This robust recovery in home prices can be traced back to a flurry of government stimulus measures in the first half of 2016. Local governments implemented policies aimed at reducing the number of unsold homes after President Xi Jinping and Premier Li Keqiang signalled that this would be necessary to run down the high housing inventory and maintain stable economic growth.

These policies were effective but had unintended consequences: housing inventory in third- and fourth-tier cities were still high while that in first- and second-tier cities was nearly fully digested. House prices in these cities skyrocketed.

The government is wary of potential bubbles. Faced with the hike in prices, local governments have issued various cooling measures including raising the minimum down payment to purchase price ratio and restricting households of non-local hukou migrants from purchasing a second property.
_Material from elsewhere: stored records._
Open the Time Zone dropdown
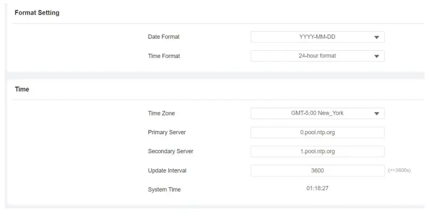437x216 pixels. [x=317, y=113]
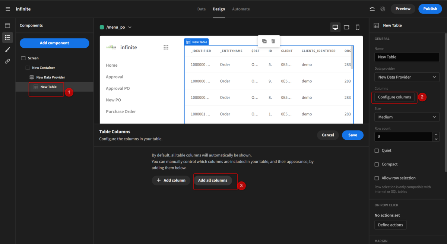The height and width of the screenshot is (244, 447).
Task: Open the Screens panel in the left sidebar
Action: point(7,25)
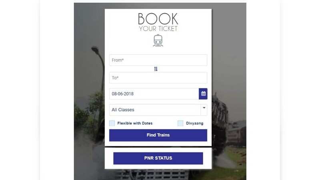Open the All Classes dropdown
320x180 pixels.
click(x=158, y=110)
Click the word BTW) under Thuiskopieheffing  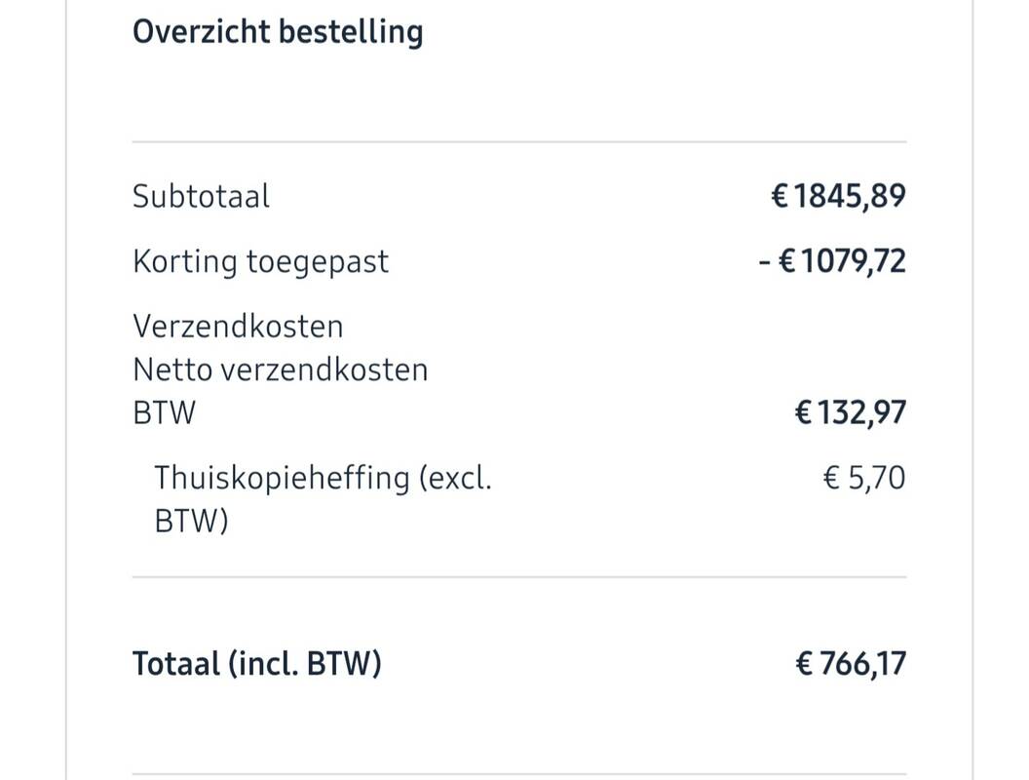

This pattern of the real estate market expanding under stimulus policies and contracting under stringent ones is familiar to the public.

In early 2016, the city of Hangzhou announced that it would give migrant families local household permits to encourage them to buy homes. As a result, housing prices rose 22 per cent in the year to August. But at the end of September, Hangzhou announced that it would suspend this housing policy and increased the minimum down payment to purchase price ratio by 10 per cent for second-time home-buyers with unpaid housing loans. With these contractionary policies taking effect, potential buyers are hesitating to make purchases in anticipation of lower prices in the future.
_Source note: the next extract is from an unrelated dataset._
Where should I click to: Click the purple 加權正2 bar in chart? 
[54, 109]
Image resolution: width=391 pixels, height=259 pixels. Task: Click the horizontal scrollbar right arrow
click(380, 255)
The real estate sector has been a key contributor to economic growth. Real estate investment grew rapidly from about 4 per cent of GDP in 1997 to 15 per cent in 2014. Land sales have been a major source of local government revenue and have helped finance government expenditures on infrastructure, social security and education. But this has created the belief that the government will not let the real estate sector collapse.

Returns to investment in real estate are thought to be safe, especially as the search for new sources of growth is ongoing and economic conditions are uncertain. And recent efforts by the People’s Bank of China to stem capital outflows from China has added to the attractiveness of the domestic real estate market.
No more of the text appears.